_Given task_: Copy out all of the lines below verbatim, but leave the pictures out of your answer.

_Entries provided_:
[start]

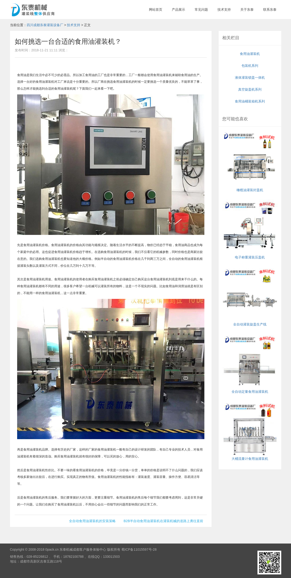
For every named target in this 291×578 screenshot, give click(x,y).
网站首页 (155, 9)
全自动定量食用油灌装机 (250, 363)
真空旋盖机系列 (249, 89)
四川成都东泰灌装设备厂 (45, 25)
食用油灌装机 (250, 54)
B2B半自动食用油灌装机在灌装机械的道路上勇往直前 (163, 521)
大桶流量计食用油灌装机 (250, 431)
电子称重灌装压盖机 (250, 229)
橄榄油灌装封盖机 (250, 162)
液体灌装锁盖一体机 (250, 77)
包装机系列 (250, 66)
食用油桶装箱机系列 (250, 101)
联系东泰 (269, 9)
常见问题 (201, 9)
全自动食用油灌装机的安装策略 (92, 521)
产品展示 (178, 9)
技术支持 (224, 9)
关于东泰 (247, 9)
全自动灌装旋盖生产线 (250, 296)
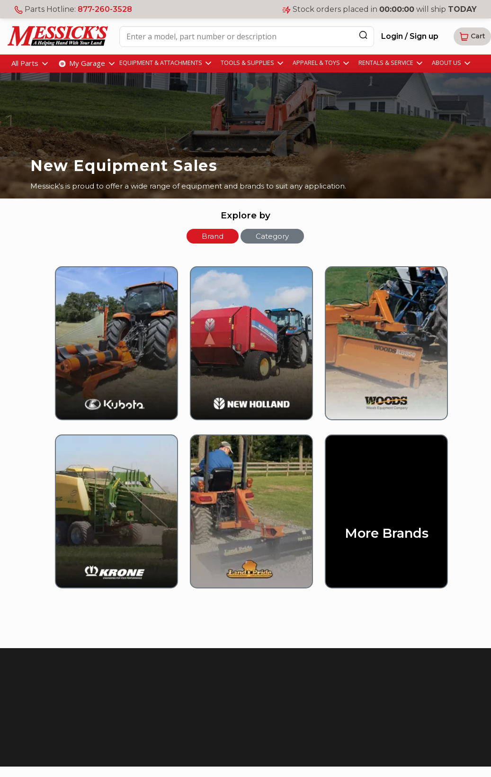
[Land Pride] (245, 518)
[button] (472, 36)
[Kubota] (110, 350)
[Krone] (110, 518)
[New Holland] (245, 350)
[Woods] (380, 350)
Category (272, 236)
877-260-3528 (105, 9)
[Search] (363, 35)
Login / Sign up (409, 36)
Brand (212, 236)
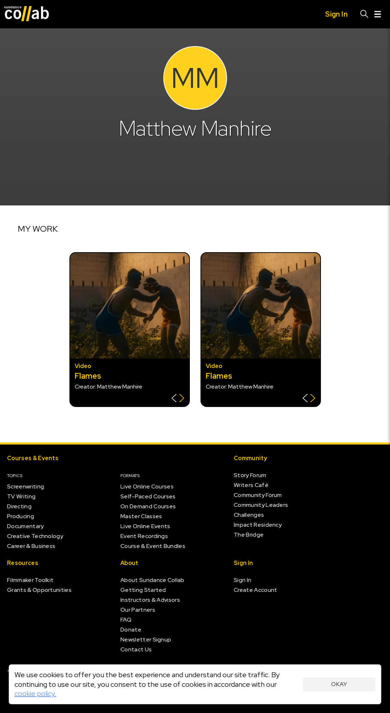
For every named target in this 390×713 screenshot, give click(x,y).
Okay (339, 684)
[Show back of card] (178, 399)
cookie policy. (35, 693)
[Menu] (377, 14)
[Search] (364, 14)
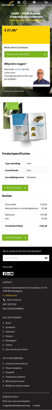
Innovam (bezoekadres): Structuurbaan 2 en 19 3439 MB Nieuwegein (25, 289)
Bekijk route (11, 295)
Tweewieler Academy (15, 376)
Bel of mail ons (14, 299)
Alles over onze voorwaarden (16, 401)
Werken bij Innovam (15, 381)
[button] (34, 3)
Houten (9, 336)
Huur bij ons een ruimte (17, 349)
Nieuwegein (11, 340)
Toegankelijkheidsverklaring (16, 405)
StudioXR (10, 372)
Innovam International (16, 363)
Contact (24, 3)
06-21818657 (10, 79)
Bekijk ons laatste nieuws (18, 385)
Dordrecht (10, 327)
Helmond (10, 331)
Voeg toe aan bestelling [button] (26, 54)
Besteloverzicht (46, 3)
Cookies (36, 405)
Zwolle (9, 344)
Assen (8, 322)
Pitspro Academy (14, 368)
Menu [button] (18, 3)
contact (18, 69)
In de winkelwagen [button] (15, 187)
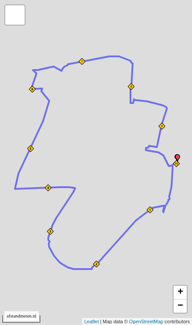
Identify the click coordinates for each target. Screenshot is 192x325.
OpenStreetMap (146, 321)
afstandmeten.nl (21, 316)
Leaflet (91, 321)
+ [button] (180, 292)
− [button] (180, 306)
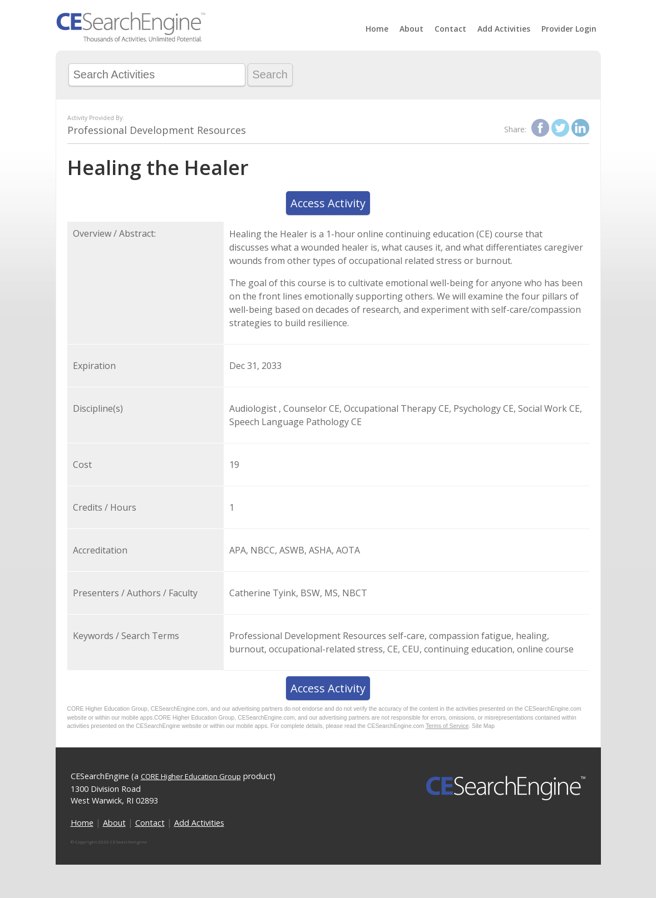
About (411, 28)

[end]

_Output below_:
For every named target in this 291×578 screenshot, give click(x,y).
网站首页 (155, 9)
全自动定量食用油灌装机 (250, 363)
真空旋盖机系列 (249, 89)
四川成都东泰灌装设备厂 (45, 25)
食用油灌装机 (250, 54)
B2B半自动食用油灌装机在灌装机械的道路上勇往直前 (163, 521)
大桶流量计食用油灌装机 (250, 431)
电子称重灌装压盖机 (250, 229)
橄榄油灌装封盖机 (250, 162)
液体灌装锁盖一体机 (250, 77)
包装机系列 (250, 66)
食用油桶装箱机系列 (250, 101)
联系东泰 (269, 9)
常见问题 (201, 9)
全自动食用油灌装机的安装策略 (92, 521)
产品展示 (178, 9)
技术支持 (224, 9)
关于东泰 (247, 9)
全自动灌装旋盖生产线 (250, 296)
[Land Pride] (245, 518)
[button] (472, 36)
[Kubota] (110, 350)
[Krone] (110, 518)
[New Holland] (245, 350)
[Woods] (380, 350)
Category (272, 236)
877-260-3528 (105, 9)
[Search] (363, 35)
Login / Sign up (409, 36)
Brand (212, 236)
For every named target in this 390×713 screenshot, give click(x,y).
Okay (339, 684)
[Show back of card] (178, 399)
cookie policy. (35, 693)
[Menu] (377, 14)
[Search] (364, 14)
Innovam (bezoekadres): Structuurbaan 2 en 19 3439 MB Nieuwegein (25, 289)
Bekijk route (11, 295)
Tweewieler Academy (15, 376)
Bel of mail ons (14, 299)
Alles over onze voorwaarden (16, 401)
Werken bij Innovam (15, 381)
[button] (34, 3)
Houten (9, 336)
Huur bij ons een ruimte (17, 349)
Nieuwegein (11, 340)
Toegankelijkheidsverklaring (16, 405)
StudioXR (10, 372)
Innovam International (16, 363)
Contact (24, 3)
06-21818657 (10, 79)
Bekijk ons laatste nieuws (18, 385)
Dordrecht (10, 327)
Helmond (10, 331)
Voeg toe aan bestelling [button] (26, 54)
Besteloverzicht (46, 3)
Cookies (36, 405)
Zwolle (9, 344)
Assen (8, 322)
Pitspro Academy (14, 368)
Menu [button] (18, 3)
contact (18, 69)
In de winkelwagen [button] (15, 187)
Identify the click coordinates for each target. Screenshot is 192x325.
OpenStreetMap (146, 321)
afstandmeten.nl (21, 316)
Leaflet (91, 321)
+ [button] (180, 292)
− [button] (180, 306)
About (411, 28)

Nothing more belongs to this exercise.